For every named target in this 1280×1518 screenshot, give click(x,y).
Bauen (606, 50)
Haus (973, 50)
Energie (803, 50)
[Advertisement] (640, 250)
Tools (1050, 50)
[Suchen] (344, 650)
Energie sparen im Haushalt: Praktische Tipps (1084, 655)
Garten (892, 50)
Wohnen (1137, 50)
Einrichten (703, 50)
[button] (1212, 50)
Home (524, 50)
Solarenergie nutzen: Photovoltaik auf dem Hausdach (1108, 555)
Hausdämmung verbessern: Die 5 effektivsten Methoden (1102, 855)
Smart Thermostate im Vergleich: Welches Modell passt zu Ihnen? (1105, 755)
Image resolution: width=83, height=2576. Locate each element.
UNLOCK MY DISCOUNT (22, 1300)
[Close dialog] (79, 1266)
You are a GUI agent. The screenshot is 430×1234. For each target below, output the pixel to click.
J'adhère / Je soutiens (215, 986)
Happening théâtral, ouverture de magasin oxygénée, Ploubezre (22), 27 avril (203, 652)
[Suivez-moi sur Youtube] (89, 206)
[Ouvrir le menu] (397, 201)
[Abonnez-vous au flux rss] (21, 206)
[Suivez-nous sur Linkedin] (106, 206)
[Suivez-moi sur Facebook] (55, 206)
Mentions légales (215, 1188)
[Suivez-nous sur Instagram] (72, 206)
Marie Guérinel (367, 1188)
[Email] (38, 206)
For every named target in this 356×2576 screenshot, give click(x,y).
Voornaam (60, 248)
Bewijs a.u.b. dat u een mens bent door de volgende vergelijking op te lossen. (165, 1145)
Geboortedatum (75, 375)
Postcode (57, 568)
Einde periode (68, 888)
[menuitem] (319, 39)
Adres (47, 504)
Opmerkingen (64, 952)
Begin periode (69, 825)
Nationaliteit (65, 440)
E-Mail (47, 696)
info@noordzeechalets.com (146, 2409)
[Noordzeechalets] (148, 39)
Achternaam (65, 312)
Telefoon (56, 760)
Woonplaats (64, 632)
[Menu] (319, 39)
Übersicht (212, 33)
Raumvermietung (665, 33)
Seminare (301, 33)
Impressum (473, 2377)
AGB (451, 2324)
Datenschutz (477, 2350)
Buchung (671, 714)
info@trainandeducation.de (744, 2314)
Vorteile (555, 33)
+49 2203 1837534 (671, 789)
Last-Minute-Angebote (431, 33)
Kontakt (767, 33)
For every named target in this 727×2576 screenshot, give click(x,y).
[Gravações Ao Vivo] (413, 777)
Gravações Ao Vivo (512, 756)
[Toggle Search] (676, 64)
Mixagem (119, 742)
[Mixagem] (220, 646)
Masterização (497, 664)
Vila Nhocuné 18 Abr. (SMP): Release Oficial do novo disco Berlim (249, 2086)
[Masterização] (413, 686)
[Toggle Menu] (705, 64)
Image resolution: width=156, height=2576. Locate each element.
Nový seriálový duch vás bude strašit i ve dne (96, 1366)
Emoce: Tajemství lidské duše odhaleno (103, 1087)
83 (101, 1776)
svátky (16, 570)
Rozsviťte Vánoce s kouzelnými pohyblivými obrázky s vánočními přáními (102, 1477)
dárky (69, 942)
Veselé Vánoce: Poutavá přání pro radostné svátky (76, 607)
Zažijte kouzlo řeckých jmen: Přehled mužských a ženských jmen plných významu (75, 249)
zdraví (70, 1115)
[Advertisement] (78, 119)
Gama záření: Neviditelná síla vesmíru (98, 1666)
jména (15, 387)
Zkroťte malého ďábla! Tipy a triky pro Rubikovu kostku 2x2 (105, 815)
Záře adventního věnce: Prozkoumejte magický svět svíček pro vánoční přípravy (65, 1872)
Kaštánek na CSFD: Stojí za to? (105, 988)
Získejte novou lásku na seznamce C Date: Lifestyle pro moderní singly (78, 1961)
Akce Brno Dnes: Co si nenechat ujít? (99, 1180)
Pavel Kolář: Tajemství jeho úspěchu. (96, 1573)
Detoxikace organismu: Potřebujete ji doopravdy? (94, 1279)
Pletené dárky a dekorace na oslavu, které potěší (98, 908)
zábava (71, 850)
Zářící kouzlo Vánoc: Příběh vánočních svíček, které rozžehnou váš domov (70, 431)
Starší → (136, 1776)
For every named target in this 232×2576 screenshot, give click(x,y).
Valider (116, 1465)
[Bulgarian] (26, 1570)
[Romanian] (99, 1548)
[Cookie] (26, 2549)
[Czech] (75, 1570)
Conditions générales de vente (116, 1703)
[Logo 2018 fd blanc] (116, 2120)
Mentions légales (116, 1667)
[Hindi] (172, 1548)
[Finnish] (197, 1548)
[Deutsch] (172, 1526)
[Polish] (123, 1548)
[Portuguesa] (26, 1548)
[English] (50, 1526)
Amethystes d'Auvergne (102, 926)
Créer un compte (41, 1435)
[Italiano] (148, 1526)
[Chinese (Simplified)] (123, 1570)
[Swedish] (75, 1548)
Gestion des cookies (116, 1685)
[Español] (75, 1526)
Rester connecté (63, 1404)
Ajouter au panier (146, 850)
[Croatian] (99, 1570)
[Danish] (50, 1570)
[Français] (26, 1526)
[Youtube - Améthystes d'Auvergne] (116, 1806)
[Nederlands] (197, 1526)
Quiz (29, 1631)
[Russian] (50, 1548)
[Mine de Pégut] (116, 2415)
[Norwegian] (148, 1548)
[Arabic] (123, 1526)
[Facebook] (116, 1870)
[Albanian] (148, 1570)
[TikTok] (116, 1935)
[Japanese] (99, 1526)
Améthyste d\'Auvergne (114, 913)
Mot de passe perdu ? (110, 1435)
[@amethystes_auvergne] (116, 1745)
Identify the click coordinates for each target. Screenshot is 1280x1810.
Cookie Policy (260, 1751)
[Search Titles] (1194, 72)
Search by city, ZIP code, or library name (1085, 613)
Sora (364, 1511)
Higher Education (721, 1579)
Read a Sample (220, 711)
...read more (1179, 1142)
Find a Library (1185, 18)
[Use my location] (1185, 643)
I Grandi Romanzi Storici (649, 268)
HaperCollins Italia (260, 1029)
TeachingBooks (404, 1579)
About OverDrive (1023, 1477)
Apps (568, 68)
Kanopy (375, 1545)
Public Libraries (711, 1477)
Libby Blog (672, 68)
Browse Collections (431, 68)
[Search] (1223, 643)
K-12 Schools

**THE PROBLEM**
From the line that contains "I Grandi Romanzi Storici (649, 268)" through the final line of the material, copy every line exactly, including both ends.

**WORKED SOLUTION**
I Grandi Romanzi Storici (649, 268)
HaperCollins Italia (260, 1029)
TeachingBooks (404, 1579)
About OverDrive (1023, 1477)
Apps (568, 68)
Kanopy (375, 1545)
Public Libraries (711, 1477)
Libby Blog (672, 68)
Browse Collections (431, 68)
[Search] (1223, 643)
K-12 Schools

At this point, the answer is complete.